I dati Istat: nel 1971 erano oltre un 1,2 milioni: da allora la città ne ha persi quasi 400mila. Giugliano supera Salerno: è la seconda città della Campania.
Continua il crollo demografico di Napoli, che negli ultimi vent'anni ha perso quasi centomila residenti, e che si appresta a scendere sotto i 900mila entro fine anno. Lontani i tempi in cui i residenti erano oltre il milioni: l'ultima volta fu nel 2003, poi il crollo inesorabile fino ai 905.050 certificati dall'Istat al 1° gennaio 2026 e che, dai dati provvisori, sono già calati ulteriormente a 903.030 a fine maggio: se il calo continuerà con questo ritmo, si scenderà sotto i 900mila residenti entro fine anno senza particolari problemi. Un calo drastico, insomma, per una città che da una parte è alle prese con l'overtourism, dall'altro con un calo demografico già da anni attivo e continuo. Difficile trovare però una causa scatenante ad un fenomeno che, iniziato ormai da decenni, non accenna a diminuire.
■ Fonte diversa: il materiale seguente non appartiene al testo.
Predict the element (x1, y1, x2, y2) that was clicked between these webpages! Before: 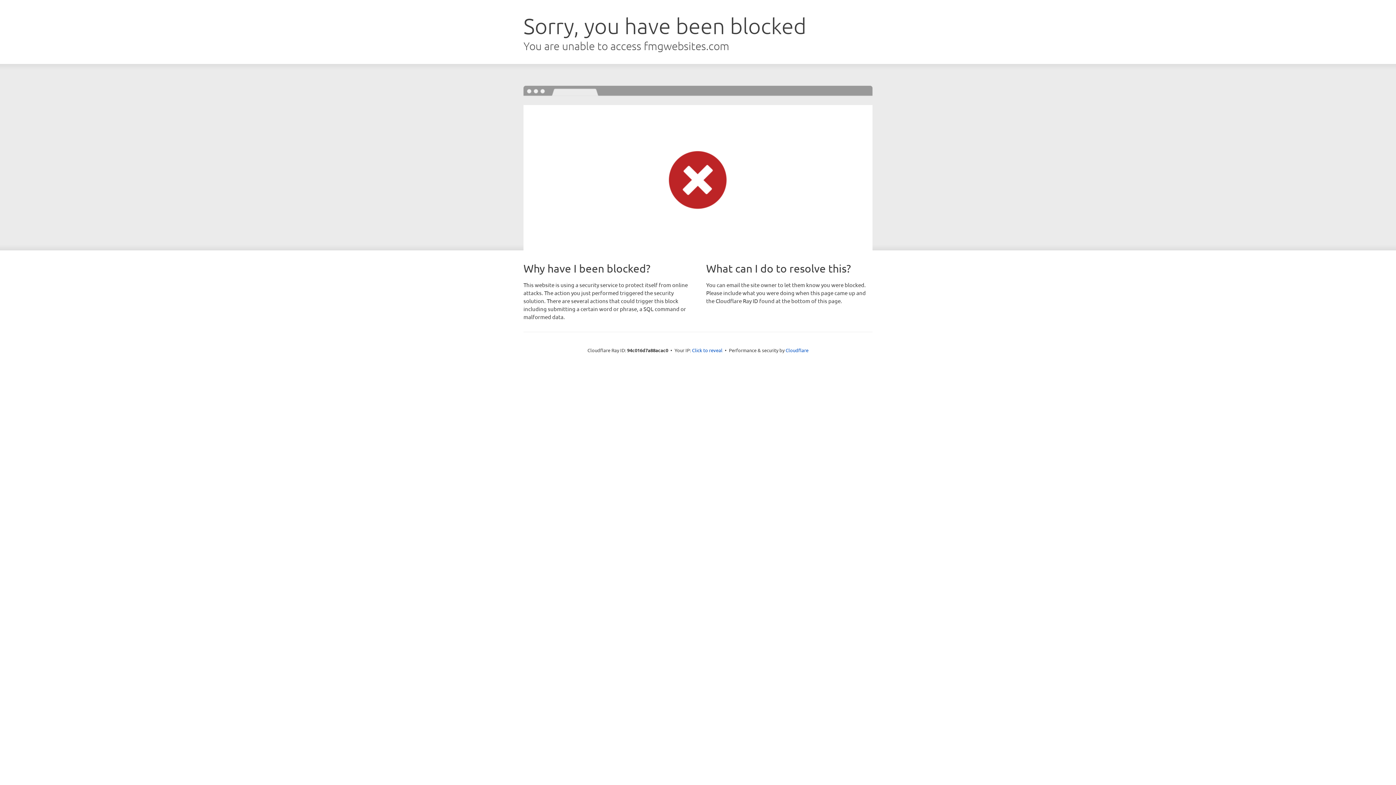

Dall'Unità d'Italia al boom del dopoguerra All'Unità d'Italia, il primo censimento di Napoli registrava 484.026 residenti: era il 1861, anno della proclamazione del regno unitario. Negli anni successivi la città visse un boom vero demografico vero e proprio, grazie anche alle opere di risanamento edilizio, e nel 1901 la popolazione residente era salita già a 621.213 persone, diventate poi 865.913 al 21 aprile 1936, ultimo censimento prima della Seconda Guerra Mondiale. Quindici anni dopo, nel 1951, la popolazione residente di Napoli era salita a 1 milione e 10.550 persone, per poi raggiungere la cifra "record" di 1.226.594 residenti al 24 ottobre 1971, che dunque vide in 110 anni dall'Unità una popolazione triplicata. Poi, la lunga fase discendente: nel 1991, i residenti erano quasi 200mila in meno, pari a 1.067.365 complessivi. Dodici anni dopo, perla prima volta dalla Seconda Guerra Mondiale, si scese sotto il milione. Ed oggi, la cifra è vicina a quella del 1936, novant'anni fa. In pratica, si sono persi quasi 400mila napoletani dal 1971 ad oggi. La fascia più numerosa, oggi, raggruppando la popolazione per classi di 15 anni, è quella tra 45 e 59 anni: 200.496 residenti, oltre il 22% del totale. La singola età più rappresentata è invece 61 anni, con 14.530 persone. I bambini tra 0 e 14 anni sono 114.858, appena il 12,7% dei residenti; allargando a tutti i minorenni si arriva a 144.121 under 18. All'altro estremo della piramide demografica, Napoli conta 329 persone di almeno cent'anni, con una nettissima prevalenza femminile: 247 donne contro 82 uomini. È una fotografia che aiuta a leggere il calo demografico: le generazioni centrali e mature pesano molto più di quelle che dovranno sostituirle.